Task list:
1. In the luge article, how did Keshavan place in Thursday night's Nations Cup event at Mount Van Hoevenberg?
2. Reproduce word for word the part of the luge article between "That doesn’t make" and "contender in February.", inclusive.
3. Continue the article about the luger from India from the point where it stops.

Passage to read:
That doesn’t make him irrelevant.

His name gets heard globally once every four years, because of his story: A guy from India, where there is no great winter sports legacy to speak of, goes to the Olympics — in luge of all things.

When he competes in PyeongChang, it’ll be his sixth and almost certainly final time as an Olympian. He’s never finished better than 25th at an Olympics, and he won’t be a podium contender in February.

Ask him if it was worth it, and he doesn’t hesitate before saying yes.

“I didn’t do this for other people to look at my story,” Keshavan said. “I did it for myself. I did it to improve myself and I feel that I’ve come a long way. Until now I’ve learned a lot, traveled the world, met people all over the world and I’ve been privileged to do that. And, well, if other people look at me, I know they’ll respect me for what I did.”

Keshavan was doomed by sled problems and finished 31st in a 35-slider Nations Cup event Thursday night at Mount Van Hoevenberg, meaning he won’t be in Friday’s World Cup. Only the top 15 from the Nations Cup advanced.

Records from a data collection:

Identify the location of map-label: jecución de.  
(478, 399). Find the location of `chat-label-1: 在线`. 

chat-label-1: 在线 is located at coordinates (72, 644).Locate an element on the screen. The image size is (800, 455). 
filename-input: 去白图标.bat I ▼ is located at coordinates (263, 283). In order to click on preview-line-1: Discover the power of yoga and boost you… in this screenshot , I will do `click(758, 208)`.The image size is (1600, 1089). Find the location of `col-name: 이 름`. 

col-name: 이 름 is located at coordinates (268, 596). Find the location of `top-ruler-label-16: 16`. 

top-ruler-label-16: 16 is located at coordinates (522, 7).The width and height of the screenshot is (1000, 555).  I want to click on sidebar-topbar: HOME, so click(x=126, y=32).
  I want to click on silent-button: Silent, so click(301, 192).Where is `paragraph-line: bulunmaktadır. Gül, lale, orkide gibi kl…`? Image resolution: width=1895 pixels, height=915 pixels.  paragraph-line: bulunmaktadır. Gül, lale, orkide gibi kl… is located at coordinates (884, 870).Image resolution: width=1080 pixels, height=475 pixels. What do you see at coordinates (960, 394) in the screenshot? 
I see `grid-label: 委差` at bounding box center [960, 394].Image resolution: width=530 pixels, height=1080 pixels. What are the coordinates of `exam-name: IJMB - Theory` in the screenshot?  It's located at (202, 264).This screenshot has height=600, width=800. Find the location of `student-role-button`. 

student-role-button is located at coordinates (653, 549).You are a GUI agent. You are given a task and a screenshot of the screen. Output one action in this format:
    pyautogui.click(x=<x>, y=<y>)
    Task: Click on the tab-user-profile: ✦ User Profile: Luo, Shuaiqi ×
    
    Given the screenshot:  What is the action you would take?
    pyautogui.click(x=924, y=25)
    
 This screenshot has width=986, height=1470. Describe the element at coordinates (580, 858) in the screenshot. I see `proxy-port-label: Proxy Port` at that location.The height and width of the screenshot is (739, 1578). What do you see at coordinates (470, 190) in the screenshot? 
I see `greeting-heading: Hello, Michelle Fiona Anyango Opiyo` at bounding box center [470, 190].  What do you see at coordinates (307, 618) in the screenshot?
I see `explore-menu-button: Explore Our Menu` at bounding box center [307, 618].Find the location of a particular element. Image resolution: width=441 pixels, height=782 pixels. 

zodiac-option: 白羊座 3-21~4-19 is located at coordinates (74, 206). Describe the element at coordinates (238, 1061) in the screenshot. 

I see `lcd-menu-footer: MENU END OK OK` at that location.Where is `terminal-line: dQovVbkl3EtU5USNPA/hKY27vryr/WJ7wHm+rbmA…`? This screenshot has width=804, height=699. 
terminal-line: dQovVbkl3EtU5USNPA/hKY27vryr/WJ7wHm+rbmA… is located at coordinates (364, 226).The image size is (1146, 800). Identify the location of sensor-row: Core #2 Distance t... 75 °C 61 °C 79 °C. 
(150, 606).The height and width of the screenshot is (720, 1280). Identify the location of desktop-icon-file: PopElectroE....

Task results:
1. He finished 31st of 35 sliders.

2.
That doesn’t make him irrelevant.

His name gets heard globally once every four years, because of his story: A guy from India, where there is no great winter sports legacy to speak of, goes to the Olympics — in luge of all things.

When he competes in PyeongChang, it’ll be his sixth and almost certainly final time as an Olympian. He’s never finished better than 25th at an Olympics, and he won’t be a podium contender in February.

3.
But that doesn’t deter him. It never has.

Keshavan’s attitude has been infectious among other sliders for years, and it’s clear he’ll be missed if this — as he expects — is the end of his Olympic journey.

“It really is kind of like a community that you’re a part of, and it’s something that’s really hard to let go,” said longtime U.S. luger Chris Mazdzer, one of the many on the luge circuit who considers Keshavan a good friend. “It is a lot of fun traveling, competing all around the world with a great group of people.”

Keshavan is sort of an unofficial member of many national teams.

Keshavan calls Lake Placid his home track, even though it’s 7,000 miles from the Himalayan region that is his actual home.

When he finished Thursday night, Australians and Ukrainians were among the first to offer him words of congratulations. And last week Keshavan got help from a Croatian just so he could compete.

Keshavan’s sled broke, so Daria Obratov offered hers.

It was way too small for Keshavan, and not exactly contoured for him, but he used it anyway to finish the Nations Cup race in Calgary — which essentially clinched his spot for PyeongChang.

“Although we represent different countries, the Olympic spirit knows no boundaries,” Obratov said.

Keshavan made his Olympic debut as a 16-year-old at Nagano in 1998, when he placed 28th. He’s been an Olympic regular since, placing 33rd in Salt Lake City in 2002, 25th at Torino in 2006, 29th at Vancouver in 2010 and 37th at Sochi.

He’s always been somewhere around five or 10 seconds behind the gold medalists.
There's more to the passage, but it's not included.